### TEXT
*** Begin section ***

THE ROLE OF SELF-EFFICACY IN PROSTATE CANCER TREATMENT DECISION MAKING

Monday, October 20, 2014
Poster Board # PS2-18

Candidate for the Lee B. Lusted Student Prize Competition

Maarten Cuypers, MSc.1, Romy R.E.D. Lamers, MD2, Marieke de Vries, PhD.1, Lonneke V. van de Poll-Franse, PhD.1 and Paul J.M. Kil, MD, PhD.2, (1)Tilburg University, Tilburg, Netherlands, (2)St. Elisabeth Hospital, Tilburg, Netherlands
Purpose:

Patients can experience prostate cancer treatment decision making as difficult and stressful. It is known that information provision often does not meet the need of patients. Many decision support interventions therefore aim at improving knowledge and deliberation, but little is known on the psychological factors involved to prostate cancer treatment decision making and potentially affecting the success of such interventions. Self-efficacy represents the belief that one is capable of doing what is needed to resolve a problem or difficult task. In prostate cancer treatment decision making it appears that this belief is just as important for optimal decision making as one’s objective capabilities (e.g. information processing).This study investigated the role of self-efficacy in prostate cancer treatment decision making and the consequences for quality of life (QoL).

*** End section ***

### PROVIDED MATERIAL
*** Begin section ***

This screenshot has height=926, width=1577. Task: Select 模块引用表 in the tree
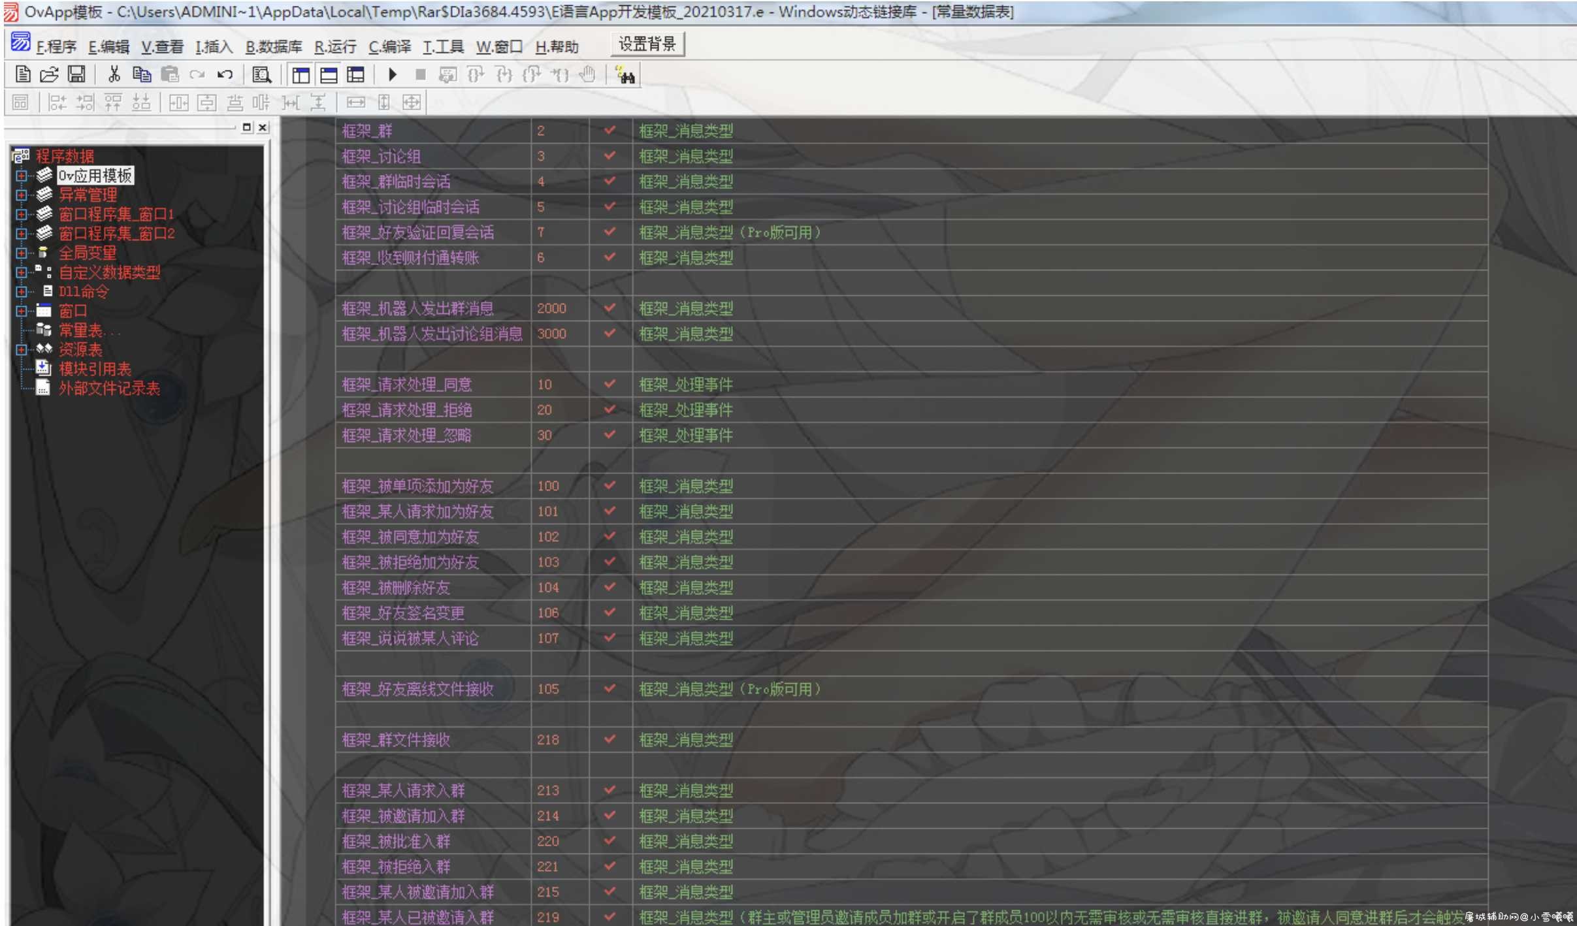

*** End section ***

### EXERCISE GOAL
Please carry on the prostate cancer self-efficacy text from the point where it stops.

### ANSWER BOX
Method:

Three hundred and fifty-one patients who were scheduled for prostate biopsy from ten Dutch hospitals were included in a longitudinal study. Participants received a paper-and-pencil questionnaire at three moments in time; before prostate biopsy (T0), after treatment decision making if biopsy was positive for prostate cancer (T1; n=70) and a follow-up around six months after receiving treatment (T2; n=48). Questionnaires included measures for self-efficacy and other personality factors (optimism, information seeking preferences, health literacy and numeracy), prostate cancer knowledge, decisional conflict, decisional regret and quality of life (EORTC QLQ-C30 and QLQ-PR25).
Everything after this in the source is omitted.